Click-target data
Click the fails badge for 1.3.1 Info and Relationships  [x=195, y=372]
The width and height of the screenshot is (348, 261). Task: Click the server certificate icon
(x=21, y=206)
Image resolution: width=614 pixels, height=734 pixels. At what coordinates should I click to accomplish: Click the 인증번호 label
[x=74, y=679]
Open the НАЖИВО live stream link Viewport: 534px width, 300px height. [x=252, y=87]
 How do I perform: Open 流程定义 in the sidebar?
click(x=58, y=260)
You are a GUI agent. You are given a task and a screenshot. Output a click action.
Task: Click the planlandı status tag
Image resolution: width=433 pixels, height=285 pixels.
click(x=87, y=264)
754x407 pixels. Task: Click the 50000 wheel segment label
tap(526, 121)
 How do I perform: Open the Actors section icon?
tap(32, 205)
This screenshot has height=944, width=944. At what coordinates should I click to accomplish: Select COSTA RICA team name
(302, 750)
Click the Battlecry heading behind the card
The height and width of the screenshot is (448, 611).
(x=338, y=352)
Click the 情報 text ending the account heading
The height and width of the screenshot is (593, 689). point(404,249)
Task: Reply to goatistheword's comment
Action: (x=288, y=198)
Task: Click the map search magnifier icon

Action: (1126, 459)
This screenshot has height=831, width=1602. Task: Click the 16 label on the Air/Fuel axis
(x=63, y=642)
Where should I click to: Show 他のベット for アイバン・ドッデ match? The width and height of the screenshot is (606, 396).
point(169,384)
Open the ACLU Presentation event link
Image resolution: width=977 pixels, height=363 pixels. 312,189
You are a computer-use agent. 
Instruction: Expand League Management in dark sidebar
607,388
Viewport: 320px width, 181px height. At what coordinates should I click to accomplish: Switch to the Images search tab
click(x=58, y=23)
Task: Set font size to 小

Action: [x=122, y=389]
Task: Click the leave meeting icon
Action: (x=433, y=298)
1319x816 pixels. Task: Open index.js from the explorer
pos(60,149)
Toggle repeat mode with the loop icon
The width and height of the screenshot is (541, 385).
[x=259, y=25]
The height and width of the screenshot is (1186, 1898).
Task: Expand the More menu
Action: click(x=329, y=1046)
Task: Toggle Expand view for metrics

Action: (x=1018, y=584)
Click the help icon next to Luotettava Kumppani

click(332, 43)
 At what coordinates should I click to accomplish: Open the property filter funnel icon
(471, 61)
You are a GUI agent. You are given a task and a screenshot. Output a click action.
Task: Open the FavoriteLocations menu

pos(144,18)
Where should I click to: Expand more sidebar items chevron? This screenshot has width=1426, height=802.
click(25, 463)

*TASK DETAILS*: Reproduce the listing above, substituting "side panel" for each occurrence of "sidebar" and leaving everything else unchanged.

*FULL RESPONSE*:
Click the fails badge for 1.3.1 Info and Relationships  [x=195, y=372]
The width and height of the screenshot is (348, 261). Task: Click the server certificate icon
(x=21, y=206)
Image resolution: width=614 pixels, height=734 pixels. At what coordinates should I click to accomplish: Click the 인증번호 label
[x=74, y=679]
Open the НАЖИВО live stream link Viewport: 534px width, 300px height. [x=252, y=87]
 How do I perform: Open 流程定义 in the side panel?
click(x=58, y=260)
You are a GUI agent. You are given a task and a screenshot. Output a click action.
Task: Click the planlandı status tag
Image resolution: width=433 pixels, height=285 pixels.
click(x=87, y=264)
754x407 pixels. Task: Click the 50000 wheel segment label
tap(526, 121)
 How do I perform: Open the Actors section icon?
tap(32, 205)
This screenshot has height=944, width=944. At what coordinates should I click to accomplish: Select COSTA RICA team name
(302, 750)
Click the Battlecry heading behind the card
The height and width of the screenshot is (448, 611).
(x=338, y=352)
Click the 情報 text ending the account heading
The height and width of the screenshot is (593, 689). point(404,249)
Task: Reply to goatistheword's comment
Action: (x=288, y=198)
Task: Click the map search magnifier icon

Action: (1126, 459)
This screenshot has height=831, width=1602. Task: Click the 16 label on the Air/Fuel axis
(x=63, y=642)
Where should I click to: Show 他のベット for アイバン・ドッデ match? The width and height of the screenshot is (606, 396).
point(169,384)
Open the ACLU Presentation event link
Image resolution: width=977 pixels, height=363 pixels. 312,189
You are a computer-use agent. 
Instruction: Expand League Management in dark side panel
607,388
Viewport: 320px width, 181px height. At what coordinates should I click to accomplish: Switch to the Images search tab
click(x=58, y=23)
Task: Set font size to 小

Action: [x=122, y=389]
Task: Click the leave meeting icon
Action: (x=433, y=298)
1319x816 pixels. Task: Open index.js from the explorer
pos(60,149)
Toggle repeat mode with the loop icon
The width and height of the screenshot is (541, 385).
[x=259, y=25]
The height and width of the screenshot is (1186, 1898).
Task: Expand the More menu
Action: click(x=329, y=1046)
Task: Toggle Expand view for metrics

Action: (x=1018, y=584)
Click the help icon next to Luotettava Kumppani

click(332, 43)
 At what coordinates should I click to accomplish: Open the property filter funnel icon
(471, 61)
You are a GUI agent. You are given a task and a screenshot. Output a click action.
Task: Open the FavoriteLocations menu

pos(144,18)
Where should I click to: Expand more side panel items chevron? This screenshot has width=1426, height=802.
click(25, 463)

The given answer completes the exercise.